▶ Your task
Set each line of the data down exactly, please.

▶ Provided records
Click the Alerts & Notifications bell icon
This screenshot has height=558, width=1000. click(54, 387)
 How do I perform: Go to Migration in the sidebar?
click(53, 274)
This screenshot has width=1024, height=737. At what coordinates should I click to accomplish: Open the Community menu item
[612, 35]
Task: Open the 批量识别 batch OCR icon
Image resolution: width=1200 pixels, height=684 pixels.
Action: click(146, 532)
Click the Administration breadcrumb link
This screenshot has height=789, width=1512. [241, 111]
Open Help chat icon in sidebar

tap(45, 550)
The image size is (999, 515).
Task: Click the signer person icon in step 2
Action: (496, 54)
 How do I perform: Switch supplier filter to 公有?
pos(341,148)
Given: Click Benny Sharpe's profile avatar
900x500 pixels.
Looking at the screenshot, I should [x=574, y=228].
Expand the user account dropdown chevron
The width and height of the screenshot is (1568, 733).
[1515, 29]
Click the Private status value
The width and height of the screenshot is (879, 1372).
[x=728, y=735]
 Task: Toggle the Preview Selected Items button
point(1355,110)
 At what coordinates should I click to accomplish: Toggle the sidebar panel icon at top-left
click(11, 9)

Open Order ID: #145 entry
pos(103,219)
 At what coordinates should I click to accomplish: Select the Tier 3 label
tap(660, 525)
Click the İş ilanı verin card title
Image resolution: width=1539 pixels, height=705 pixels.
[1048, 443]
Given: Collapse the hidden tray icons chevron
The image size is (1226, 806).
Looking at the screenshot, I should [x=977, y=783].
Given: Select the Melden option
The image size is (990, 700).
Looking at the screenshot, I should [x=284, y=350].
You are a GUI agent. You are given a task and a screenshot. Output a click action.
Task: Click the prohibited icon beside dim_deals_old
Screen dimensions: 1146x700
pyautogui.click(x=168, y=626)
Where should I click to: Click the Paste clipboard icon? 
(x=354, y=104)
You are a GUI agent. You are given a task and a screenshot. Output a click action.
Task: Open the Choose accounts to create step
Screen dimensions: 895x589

▶ Answer box
Click the Alerts & Notifications bell icon
This screenshot has height=558, width=1000. click(54, 387)
 How do I perform: Go to Migration in the sidebar?
click(53, 274)
This screenshot has width=1024, height=737. At what coordinates should I click to accomplish: Open the Community menu item
[612, 35]
Task: Open the 批量识别 batch OCR icon
Image resolution: width=1200 pixels, height=684 pixels.
Action: click(146, 532)
Click the Administration breadcrumb link
This screenshot has height=789, width=1512. [241, 111]
Open Help chat icon in sidebar

tap(45, 550)
The image size is (999, 515).
Task: Click the signer person icon in step 2
Action: (496, 54)
 How do I perform: Switch supplier filter to 公有?
pos(341,148)
Given: Click Benny Sharpe's profile avatar
900x500 pixels.
Looking at the screenshot, I should [x=574, y=228].
Expand the user account dropdown chevron
The width and height of the screenshot is (1568, 733).
[1515, 29]
Click the Private status value
The width and height of the screenshot is (879, 1372).
[x=728, y=735]
 Task: Toggle the Preview Selected Items button
point(1355,110)
 At what coordinates should I click to accomplish: Toggle the sidebar panel icon at top-left
click(11, 9)

Open Order ID: #145 entry
pos(103,219)
 At what coordinates should I click to accomplish: Select the Tier 3 label
tap(660, 525)
Click the İş ilanı verin card title
Image resolution: width=1539 pixels, height=705 pixels.
[1048, 443]
Given: Collapse the hidden tray icons chevron
The image size is (1226, 806).
Looking at the screenshot, I should [x=977, y=783].
Given: Select the Melden option
The image size is (990, 700).
Looking at the screenshot, I should [x=284, y=350].
You are a GUI agent. You are given a task and a screenshot. Output a click action.
Task: Click the prohibited icon beside dim_deals_old
Screen dimensions: 1146x700
pyautogui.click(x=168, y=626)
Where should I click to: Click the Paste clipboard icon? 
(x=354, y=104)
You are a GUI agent. You are given a task and a screenshot. Output a click action.
Task: Open the Choose accounts to create step
Screen dimensions: 895x589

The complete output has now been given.